Das Shooting mit den „Kleinen“

Passend zu unserem Vorhaben strahlte dann am Tag des Foto-Shootings auch die Sonne vom Münsteraner Himmel. Die „Pusteblumen“-Kinder empfangen mich wirklich mit offenen Armen. Wieder einmal ist mir in diesem Moment bewusst geworden, wie offen und kontaktfreudig kleine Kinder von Grund auf sind. Einfach total putzig, wie sie sich über mich und meine Kamera gefreut haben! Ganz ohne Scheu kamen sie auf mich zu, wollten meine Kamera begutachten und diese auch selbst mal ausprobieren. Ich liebe einfach diese charmante Art der Kinder. Das komplette Gegenteil von uns Erwachsenen; da können wir uns echt was von den Kids abschauen.

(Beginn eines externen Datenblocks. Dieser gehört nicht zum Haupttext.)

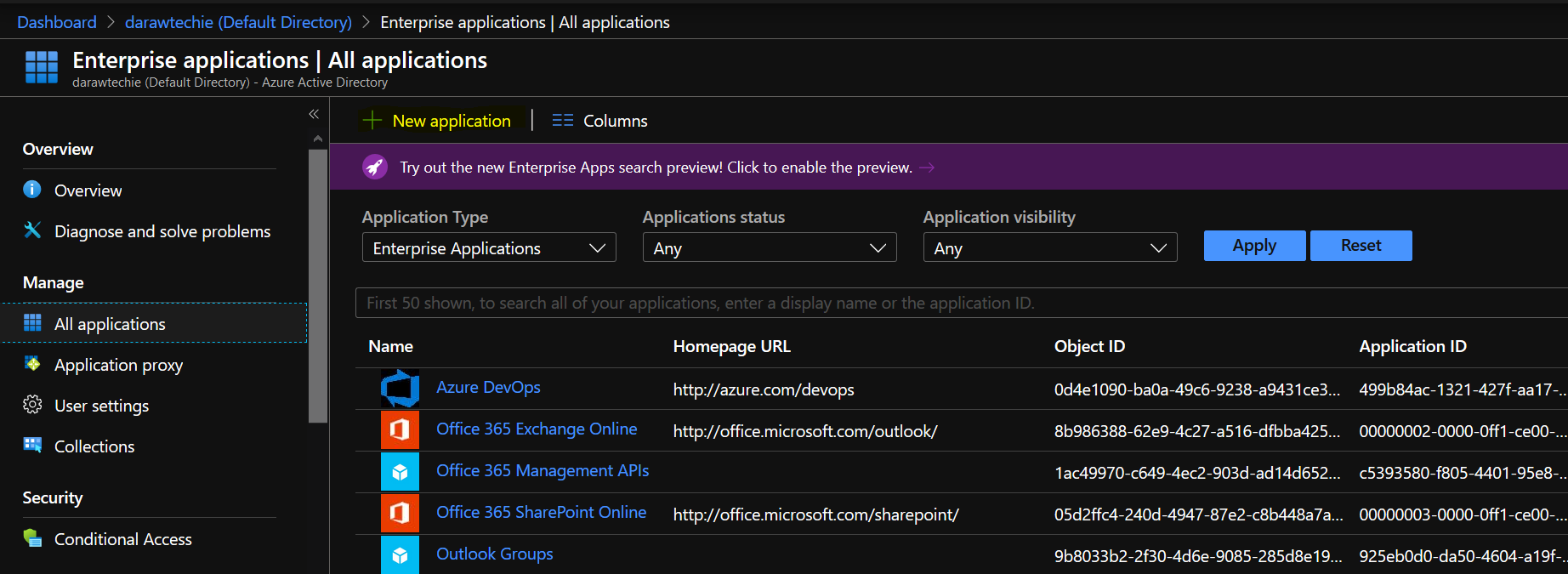
Task: Open the Application visibility dropdown
Action: [x=1049, y=247]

Und dann ging es endlich los mit dem „Shooting“. Das Wort Shooting in Anführungsstrichen, denn wie Ihr Euch vorstellen könnt, habe ich mit den Kids natürlich kein Fotoshooting im klassischen Sinne gemacht. Natürlichkeit schreibe ich ja auch sonst ganz groß, aber im Umgang mit Kindern ist mir das noch einmal viel wichtiger! Und so ließ ich die Kinder einfach machen, was sie immer machen: Es wurde geschaukelt und gerutscht. Die Kleinen bauten riesige Sandburgen und kletterten auf Bäume und natürlich wurde auch Verstecken gespielt. Es war einfach eine total entspannte Atmosphäre.

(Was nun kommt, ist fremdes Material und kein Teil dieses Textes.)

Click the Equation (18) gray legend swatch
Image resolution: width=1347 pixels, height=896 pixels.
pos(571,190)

Einige Kinder waren sogar ganz wild darauf, fotografiert zu werden. „Schau mal, was ich schon alles kann“ kam es aus der einen Ecke; gleichzeitig wollte mir ein anderer Junge aber auch noch unbedingt seinen Purzelbaum zeigen. So niedlich! Natürlich habe ich darauf geachtet, dass alle Kinder fotografiert und habe das auch den Kleinen erklärt. Denn am Ende des Tages sollten sich ALLE Mamis und Papis freuen.

Große Freude bei Allen

Der Tag in Münster war ein voller Erfolg: Am Ende erstellte ich 28 CDs mit tollen Fotos darauf. Bevor ich sie den Eltern zukommen ließ, habe ich sie noch liebevoll verpackt.

Und die Freude war riesig. Und zwar nicht nur bei den Eltern, die sicher noch lange Freude an den Fotos ihrer Kinder haben werden, sondern auch für den Kindergarten „Pusteblume“ selbst: Insgesamt haben die Eltern 200 Euro gespendet! Da ich weder Material- noch Fahrtkosten in Rechnung gestellt habe, kommt wirklich der gesamte Betrag dem Kindergarten zu Gute. Und was mich besonders freut: Mit dem gespendeten Geld wird der Garten verschönert. Also genau der Ort, an dem auch unsere gemeinsamen Fotos entstanden sind.

Eure aleXa paul

PS: Falls Ihr Euch wundert: Natürlich habe ich die Zustimmung der Eltern, dass ich diese Fotos hier veröffentlichen darf. Herzlichen Dank noch einmal dafür!